RECORDED INFORMATION Block Start

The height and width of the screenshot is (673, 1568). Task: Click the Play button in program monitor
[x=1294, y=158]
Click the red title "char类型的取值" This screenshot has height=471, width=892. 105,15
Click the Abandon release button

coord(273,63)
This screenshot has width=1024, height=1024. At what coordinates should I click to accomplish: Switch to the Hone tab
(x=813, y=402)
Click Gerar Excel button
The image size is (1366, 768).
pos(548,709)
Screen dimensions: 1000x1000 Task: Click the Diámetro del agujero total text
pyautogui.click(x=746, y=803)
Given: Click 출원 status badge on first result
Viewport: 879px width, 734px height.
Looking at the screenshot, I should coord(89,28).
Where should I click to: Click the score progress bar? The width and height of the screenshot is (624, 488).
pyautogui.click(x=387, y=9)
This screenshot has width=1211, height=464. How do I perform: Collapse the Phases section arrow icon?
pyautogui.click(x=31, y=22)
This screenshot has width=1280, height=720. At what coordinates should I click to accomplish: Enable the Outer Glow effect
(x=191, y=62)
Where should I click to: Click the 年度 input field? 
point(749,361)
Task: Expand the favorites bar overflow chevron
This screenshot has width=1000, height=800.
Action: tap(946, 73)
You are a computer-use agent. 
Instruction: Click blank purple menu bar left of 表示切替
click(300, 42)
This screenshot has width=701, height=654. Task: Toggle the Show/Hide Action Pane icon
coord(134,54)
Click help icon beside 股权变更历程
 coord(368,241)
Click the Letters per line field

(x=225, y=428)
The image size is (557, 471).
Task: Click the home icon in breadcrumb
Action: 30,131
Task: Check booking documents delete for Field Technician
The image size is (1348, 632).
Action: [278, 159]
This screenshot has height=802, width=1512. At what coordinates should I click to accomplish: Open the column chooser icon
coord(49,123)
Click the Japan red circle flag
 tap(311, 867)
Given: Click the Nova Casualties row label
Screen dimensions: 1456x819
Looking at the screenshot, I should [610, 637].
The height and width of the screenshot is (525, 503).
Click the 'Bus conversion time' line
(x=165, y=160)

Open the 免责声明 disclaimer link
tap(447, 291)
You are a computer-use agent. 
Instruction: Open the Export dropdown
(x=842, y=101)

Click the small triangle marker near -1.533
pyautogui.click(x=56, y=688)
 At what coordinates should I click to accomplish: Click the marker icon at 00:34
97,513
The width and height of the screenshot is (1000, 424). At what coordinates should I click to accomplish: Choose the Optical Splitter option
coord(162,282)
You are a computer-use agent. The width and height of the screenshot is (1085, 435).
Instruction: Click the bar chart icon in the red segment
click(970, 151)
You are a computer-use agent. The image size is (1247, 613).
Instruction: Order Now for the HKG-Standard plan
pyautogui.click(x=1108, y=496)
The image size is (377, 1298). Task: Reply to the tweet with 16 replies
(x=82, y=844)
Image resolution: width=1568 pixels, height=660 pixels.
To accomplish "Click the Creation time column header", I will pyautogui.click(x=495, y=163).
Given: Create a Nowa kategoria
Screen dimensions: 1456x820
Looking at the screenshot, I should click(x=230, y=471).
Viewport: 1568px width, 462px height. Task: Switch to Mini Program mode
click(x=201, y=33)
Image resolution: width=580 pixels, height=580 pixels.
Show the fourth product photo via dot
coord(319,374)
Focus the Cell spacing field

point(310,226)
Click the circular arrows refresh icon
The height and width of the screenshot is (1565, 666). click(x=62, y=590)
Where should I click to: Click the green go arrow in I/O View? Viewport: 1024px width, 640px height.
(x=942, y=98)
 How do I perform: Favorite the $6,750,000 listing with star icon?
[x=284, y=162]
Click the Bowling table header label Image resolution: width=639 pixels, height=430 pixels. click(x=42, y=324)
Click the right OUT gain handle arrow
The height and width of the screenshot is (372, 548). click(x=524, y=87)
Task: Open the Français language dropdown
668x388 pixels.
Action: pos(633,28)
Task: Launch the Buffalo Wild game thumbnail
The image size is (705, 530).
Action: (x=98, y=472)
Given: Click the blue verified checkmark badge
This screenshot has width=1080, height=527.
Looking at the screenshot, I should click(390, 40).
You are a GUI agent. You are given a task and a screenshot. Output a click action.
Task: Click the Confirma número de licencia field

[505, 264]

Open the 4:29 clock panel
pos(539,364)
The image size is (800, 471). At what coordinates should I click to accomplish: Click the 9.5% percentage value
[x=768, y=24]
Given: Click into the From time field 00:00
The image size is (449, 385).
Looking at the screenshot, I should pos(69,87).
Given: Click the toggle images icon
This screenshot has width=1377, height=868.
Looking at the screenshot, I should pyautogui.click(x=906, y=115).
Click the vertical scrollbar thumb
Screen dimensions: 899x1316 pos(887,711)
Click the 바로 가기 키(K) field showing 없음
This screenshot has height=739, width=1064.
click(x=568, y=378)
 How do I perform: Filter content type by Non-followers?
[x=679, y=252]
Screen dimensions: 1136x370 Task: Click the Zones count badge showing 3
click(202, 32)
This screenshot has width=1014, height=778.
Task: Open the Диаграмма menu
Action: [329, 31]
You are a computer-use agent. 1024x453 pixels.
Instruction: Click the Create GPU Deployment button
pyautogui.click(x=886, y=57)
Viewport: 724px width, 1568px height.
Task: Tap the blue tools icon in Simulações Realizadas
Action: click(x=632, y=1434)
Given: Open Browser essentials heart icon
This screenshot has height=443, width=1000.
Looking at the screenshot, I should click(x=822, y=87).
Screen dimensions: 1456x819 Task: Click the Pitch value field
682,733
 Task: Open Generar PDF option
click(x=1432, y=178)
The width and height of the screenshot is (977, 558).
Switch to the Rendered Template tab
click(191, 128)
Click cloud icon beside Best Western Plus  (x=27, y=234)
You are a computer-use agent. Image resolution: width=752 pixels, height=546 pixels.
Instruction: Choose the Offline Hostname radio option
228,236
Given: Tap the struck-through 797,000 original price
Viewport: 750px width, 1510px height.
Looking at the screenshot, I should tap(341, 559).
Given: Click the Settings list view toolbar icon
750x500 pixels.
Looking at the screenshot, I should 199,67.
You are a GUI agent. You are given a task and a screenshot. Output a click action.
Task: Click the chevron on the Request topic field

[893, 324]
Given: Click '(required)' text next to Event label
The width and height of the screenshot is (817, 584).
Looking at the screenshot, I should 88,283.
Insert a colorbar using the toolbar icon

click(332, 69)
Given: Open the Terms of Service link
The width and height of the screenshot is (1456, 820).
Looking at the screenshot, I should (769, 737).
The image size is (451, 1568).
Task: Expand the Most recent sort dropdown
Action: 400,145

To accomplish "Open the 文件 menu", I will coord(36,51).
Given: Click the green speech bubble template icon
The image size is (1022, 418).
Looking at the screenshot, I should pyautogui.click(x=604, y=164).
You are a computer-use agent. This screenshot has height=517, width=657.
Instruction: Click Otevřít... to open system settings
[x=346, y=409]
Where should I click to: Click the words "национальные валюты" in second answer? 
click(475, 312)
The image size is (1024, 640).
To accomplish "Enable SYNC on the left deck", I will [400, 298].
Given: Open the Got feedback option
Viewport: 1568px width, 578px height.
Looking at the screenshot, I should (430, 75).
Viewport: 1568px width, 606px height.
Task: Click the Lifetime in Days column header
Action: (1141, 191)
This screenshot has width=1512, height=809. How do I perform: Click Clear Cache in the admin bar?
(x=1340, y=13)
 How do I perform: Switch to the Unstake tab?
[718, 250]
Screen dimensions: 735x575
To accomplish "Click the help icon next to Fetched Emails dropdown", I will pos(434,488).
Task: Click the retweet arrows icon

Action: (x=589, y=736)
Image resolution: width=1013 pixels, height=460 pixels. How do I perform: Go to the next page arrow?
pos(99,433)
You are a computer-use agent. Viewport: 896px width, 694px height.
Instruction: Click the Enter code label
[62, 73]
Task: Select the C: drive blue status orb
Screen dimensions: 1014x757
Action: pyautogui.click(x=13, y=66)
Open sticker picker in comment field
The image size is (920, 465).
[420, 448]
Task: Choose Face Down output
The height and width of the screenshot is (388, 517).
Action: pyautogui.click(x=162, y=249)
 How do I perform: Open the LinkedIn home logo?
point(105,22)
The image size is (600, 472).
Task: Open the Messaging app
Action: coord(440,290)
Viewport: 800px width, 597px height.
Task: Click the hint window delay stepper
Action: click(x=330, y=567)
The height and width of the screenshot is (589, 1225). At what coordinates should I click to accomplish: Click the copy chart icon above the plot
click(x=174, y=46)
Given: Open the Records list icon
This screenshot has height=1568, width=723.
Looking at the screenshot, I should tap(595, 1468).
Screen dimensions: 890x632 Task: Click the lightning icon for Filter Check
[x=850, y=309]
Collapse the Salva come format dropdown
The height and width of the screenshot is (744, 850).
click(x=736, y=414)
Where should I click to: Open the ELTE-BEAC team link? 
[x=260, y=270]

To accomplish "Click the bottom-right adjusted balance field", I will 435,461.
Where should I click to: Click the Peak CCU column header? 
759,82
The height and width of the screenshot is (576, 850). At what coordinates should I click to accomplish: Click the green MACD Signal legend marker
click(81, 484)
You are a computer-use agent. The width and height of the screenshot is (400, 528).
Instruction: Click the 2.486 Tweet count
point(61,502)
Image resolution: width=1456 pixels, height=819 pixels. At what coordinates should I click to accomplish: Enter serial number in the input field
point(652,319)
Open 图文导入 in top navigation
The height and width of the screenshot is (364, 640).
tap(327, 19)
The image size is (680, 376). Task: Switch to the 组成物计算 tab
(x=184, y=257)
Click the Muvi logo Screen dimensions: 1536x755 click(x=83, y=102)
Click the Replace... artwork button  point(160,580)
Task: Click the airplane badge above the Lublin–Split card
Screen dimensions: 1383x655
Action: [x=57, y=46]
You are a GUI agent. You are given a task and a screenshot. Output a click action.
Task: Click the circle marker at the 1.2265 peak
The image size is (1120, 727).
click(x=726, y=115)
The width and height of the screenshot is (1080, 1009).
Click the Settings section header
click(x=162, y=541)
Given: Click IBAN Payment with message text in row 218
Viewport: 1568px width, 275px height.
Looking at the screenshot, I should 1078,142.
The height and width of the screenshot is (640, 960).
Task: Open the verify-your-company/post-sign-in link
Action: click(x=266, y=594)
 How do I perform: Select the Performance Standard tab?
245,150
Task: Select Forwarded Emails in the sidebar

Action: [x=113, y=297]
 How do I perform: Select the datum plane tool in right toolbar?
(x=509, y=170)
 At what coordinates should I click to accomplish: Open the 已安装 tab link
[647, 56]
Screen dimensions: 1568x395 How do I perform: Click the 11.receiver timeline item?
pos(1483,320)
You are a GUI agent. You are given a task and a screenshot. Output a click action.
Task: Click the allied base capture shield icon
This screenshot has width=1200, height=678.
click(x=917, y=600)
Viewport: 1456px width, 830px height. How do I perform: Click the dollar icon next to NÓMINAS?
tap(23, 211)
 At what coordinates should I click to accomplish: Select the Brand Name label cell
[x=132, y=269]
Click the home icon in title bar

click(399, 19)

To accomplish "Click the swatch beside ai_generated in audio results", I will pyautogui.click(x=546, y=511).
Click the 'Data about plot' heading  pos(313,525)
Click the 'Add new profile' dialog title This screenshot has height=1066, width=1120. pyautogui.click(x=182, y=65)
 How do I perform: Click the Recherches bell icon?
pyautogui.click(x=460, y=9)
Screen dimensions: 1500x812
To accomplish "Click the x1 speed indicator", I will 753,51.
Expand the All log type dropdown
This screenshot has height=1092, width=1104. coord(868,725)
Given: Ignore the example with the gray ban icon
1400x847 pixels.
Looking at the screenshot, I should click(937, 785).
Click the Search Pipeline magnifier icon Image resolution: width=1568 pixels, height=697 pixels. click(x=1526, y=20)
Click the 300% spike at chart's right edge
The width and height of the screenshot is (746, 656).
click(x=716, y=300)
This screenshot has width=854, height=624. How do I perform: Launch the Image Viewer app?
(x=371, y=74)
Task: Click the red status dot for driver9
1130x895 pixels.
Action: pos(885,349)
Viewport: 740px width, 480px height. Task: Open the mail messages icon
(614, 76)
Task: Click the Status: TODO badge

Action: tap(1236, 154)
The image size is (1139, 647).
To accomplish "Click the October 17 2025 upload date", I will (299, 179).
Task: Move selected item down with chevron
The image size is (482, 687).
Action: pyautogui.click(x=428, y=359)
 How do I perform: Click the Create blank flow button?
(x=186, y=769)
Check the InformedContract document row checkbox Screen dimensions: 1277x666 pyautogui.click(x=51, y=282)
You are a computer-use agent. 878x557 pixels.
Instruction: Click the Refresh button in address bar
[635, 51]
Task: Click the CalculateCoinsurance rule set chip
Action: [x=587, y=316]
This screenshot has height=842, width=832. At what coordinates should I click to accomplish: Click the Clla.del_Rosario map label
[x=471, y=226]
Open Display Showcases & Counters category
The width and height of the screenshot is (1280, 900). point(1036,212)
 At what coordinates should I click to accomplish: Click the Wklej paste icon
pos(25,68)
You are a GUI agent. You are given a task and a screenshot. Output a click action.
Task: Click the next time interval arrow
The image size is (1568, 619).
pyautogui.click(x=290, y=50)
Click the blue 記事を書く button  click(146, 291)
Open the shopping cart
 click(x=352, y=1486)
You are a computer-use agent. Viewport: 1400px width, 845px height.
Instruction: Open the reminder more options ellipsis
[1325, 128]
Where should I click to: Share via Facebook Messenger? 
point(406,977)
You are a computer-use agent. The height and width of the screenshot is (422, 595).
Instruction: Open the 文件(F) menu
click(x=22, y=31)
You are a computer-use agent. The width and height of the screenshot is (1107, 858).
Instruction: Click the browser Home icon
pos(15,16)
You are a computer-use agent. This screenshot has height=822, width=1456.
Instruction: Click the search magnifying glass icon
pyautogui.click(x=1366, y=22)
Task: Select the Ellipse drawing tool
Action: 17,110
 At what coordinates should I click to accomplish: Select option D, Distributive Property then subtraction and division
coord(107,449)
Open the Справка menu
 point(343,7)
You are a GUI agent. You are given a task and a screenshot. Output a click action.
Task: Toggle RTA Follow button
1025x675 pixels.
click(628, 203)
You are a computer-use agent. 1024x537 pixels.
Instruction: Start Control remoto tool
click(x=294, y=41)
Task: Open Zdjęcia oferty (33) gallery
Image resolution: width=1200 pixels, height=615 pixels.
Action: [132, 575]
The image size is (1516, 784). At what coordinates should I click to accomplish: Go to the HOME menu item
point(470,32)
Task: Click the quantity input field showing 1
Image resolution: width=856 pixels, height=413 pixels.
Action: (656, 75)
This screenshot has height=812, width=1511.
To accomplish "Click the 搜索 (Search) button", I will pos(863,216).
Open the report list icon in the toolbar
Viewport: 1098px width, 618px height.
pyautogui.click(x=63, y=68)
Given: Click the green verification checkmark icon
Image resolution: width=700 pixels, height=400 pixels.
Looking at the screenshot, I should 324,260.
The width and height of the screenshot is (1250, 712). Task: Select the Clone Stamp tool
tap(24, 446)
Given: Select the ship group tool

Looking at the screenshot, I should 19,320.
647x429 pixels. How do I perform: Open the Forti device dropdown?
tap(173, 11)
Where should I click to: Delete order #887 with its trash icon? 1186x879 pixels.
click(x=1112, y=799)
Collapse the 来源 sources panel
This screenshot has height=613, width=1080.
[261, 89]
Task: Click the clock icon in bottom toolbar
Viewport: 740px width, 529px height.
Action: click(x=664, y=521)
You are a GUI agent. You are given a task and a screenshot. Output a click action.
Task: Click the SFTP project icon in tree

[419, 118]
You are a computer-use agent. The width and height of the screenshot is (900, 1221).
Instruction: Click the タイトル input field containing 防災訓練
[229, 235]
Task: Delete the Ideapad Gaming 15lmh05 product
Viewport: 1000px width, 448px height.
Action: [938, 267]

RECORDED INFORMATION Block End

§ **WHAT THE EXERCISE ASKS**
Give again exactly, and only, the lines above starting at the one with "Task: Select Forwarded Emails in the sidebar" and ending at the one with "Task: Click the allied".

§ **RESPONSE AREA**
Task: Select Forwarded Emails in the sidebar

Action: [x=113, y=297]
 How do I perform: Select the datum plane tool in right toolbar?
(x=509, y=170)
 At what coordinates should I click to accomplish: Open the 已安装 tab link
[647, 56]
Screen dimensions: 1568x395 How do I perform: Click the 11.receiver timeline item?
pos(1483,320)
You are a GUI agent. You are given a task and a screenshot. Output a click action.
Task: Click the allied base capture shield icon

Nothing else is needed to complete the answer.